Domaine Ogereau, 2018 Update
Domaine Ogereau has its origins in the late-19th century, although it is only really during the latter half of the 20th century that it began to evolve into the domaine we know today. Francis Ogereau was responsible for shifting the focus of his domaine away from self-sustaining and market-stall polyculture and more towards viticulture as a specialty. It might sound as though we should credit Francis with the domaine’s highly regarded position today, but in truth I think Vincent Ogereau had a more significant role in this. It was Vincent who left for Bordeaux, to study viticulture. It was he who, working with the oenologist Didier Coutenceau, shifted the domaine’s focus from quantity to quality, with harder pruning, green harvesting and restricting the use of chemicals in the vines. And it was Vincent who realised, around the time he finally took over the running of the domaine from his father in 1990, that the maturity in the vineyard he was achieving should allow him to reduce manipulations in the cellar.
Today the next generation is now taking control here, and Emmanuel Ogereau (pictured above, with Vincent in the background) is building on the successes of his forebears. The domaine is now committed to organic viticulture (certification to come) and there are some exciting new cuvées added to the portfolio, such as the Savennières L’Enthousiasme, and let us not forget their newly acquired parcel in the Quarts de Chaume appellation. Most significant of all, to my mind, is a shift in the style of the dry white wines to earlier picking giving the wines a tension and purpose, unfettered by the smidgen percentage of botrytised fruit which dogs many wines – and I do mean dry wines – in the Anjou and Savennières appellations. This is the sort of winemaking panache we see from the likes of Damien Laureau, Eric Morgat or the Papin family. I remain nonplussed as to why the wines are not more highly sought after (and why most of them aren’t even imported into the UK).
The Wines
At this tasting Emmanuel Ogereau poured a selection of white, red and sweet wines, and I have left my notes in the order of tasting. I have chosen to do this because the order of dry whites illustrates another point which I like to return to now and again (and again, and again), which is this; Chenin Blanc from the sand and schist of Savennières is not inherently superior to Chenin Blanc from the schistose, carboniferous and spilite terroirs of the Anjou vineyard. For my palate, I think some place too much value on the Savennières appellation while inappropriately ignoring the Anjou appellation, where top sites can produce equally good or even superior wines.
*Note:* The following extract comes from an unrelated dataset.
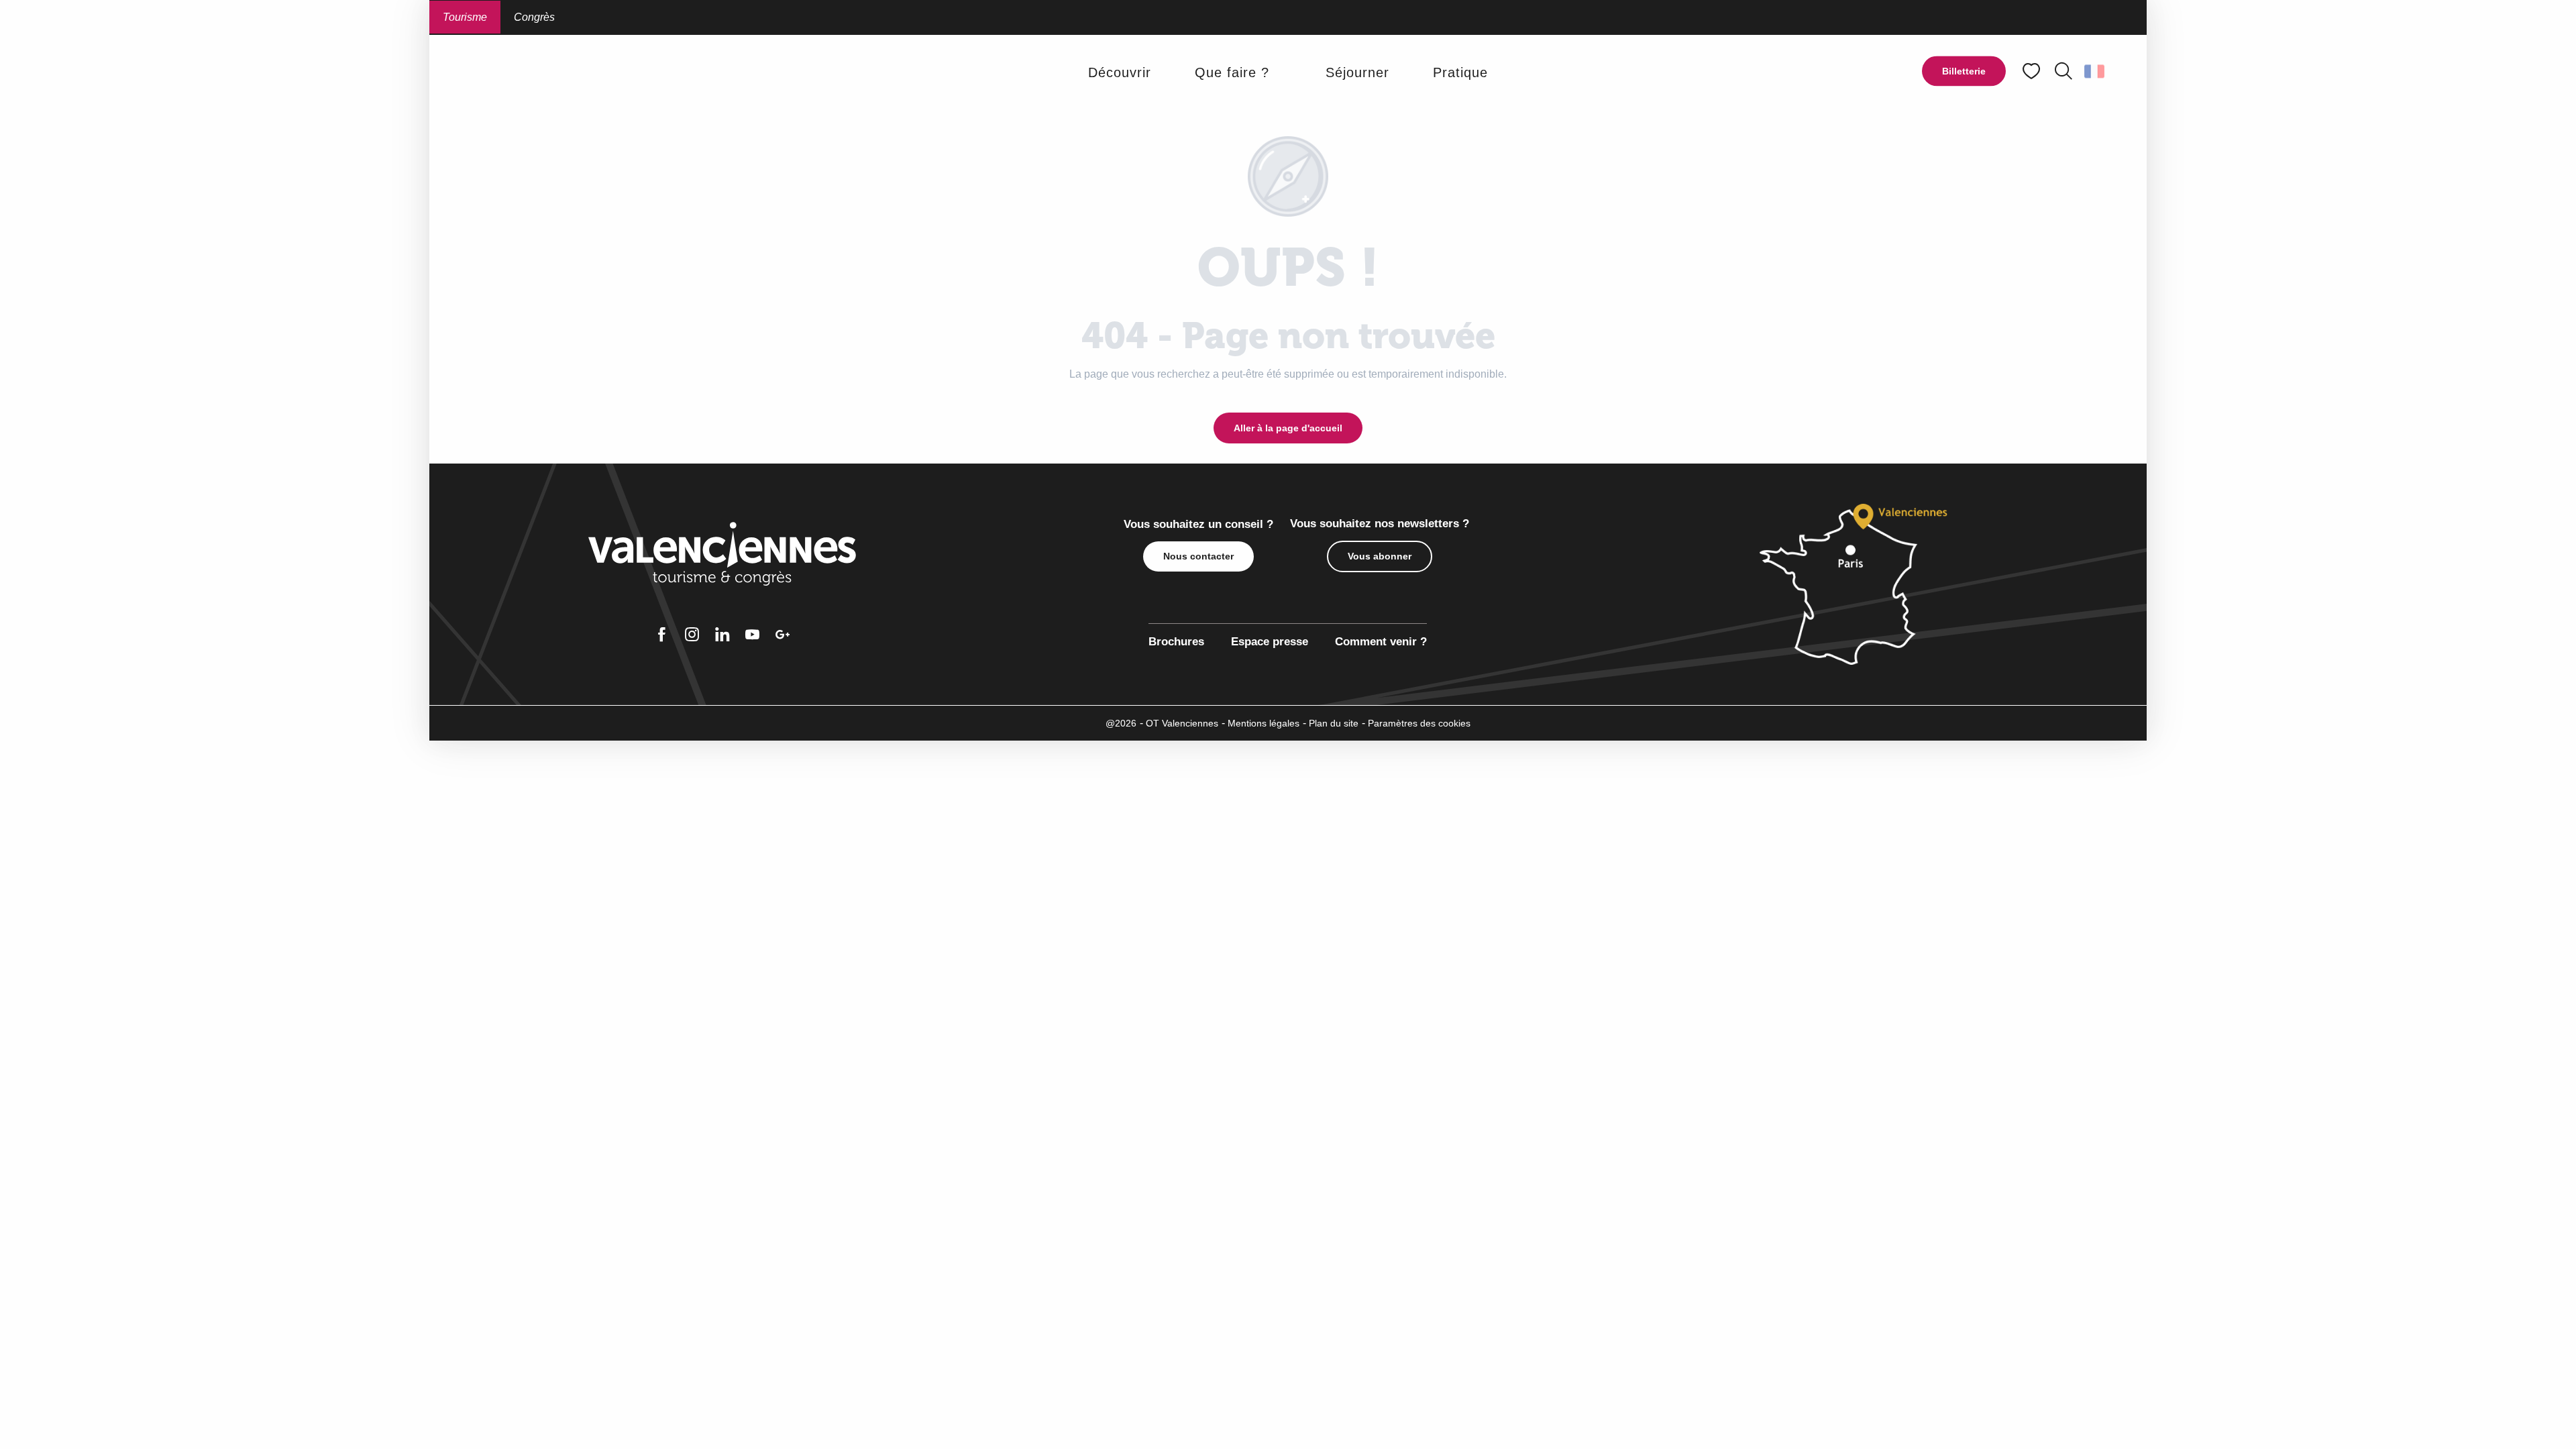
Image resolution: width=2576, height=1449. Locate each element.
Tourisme (465, 17)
Reflecting this, Emmanuel’s tasting schema danced from one appellation to the next and back again, from a very competent 2016 Anjou En Chenin, over the river to an attractive 2016 Savennières Clos le Grand Beaupréau and then back to Anjou to find the equally joyful 2016 Anjou Vent de Spilite, before we finished north of the Loire once more with his top cuvée in Savennières, the 2016 L’Enthousiasme.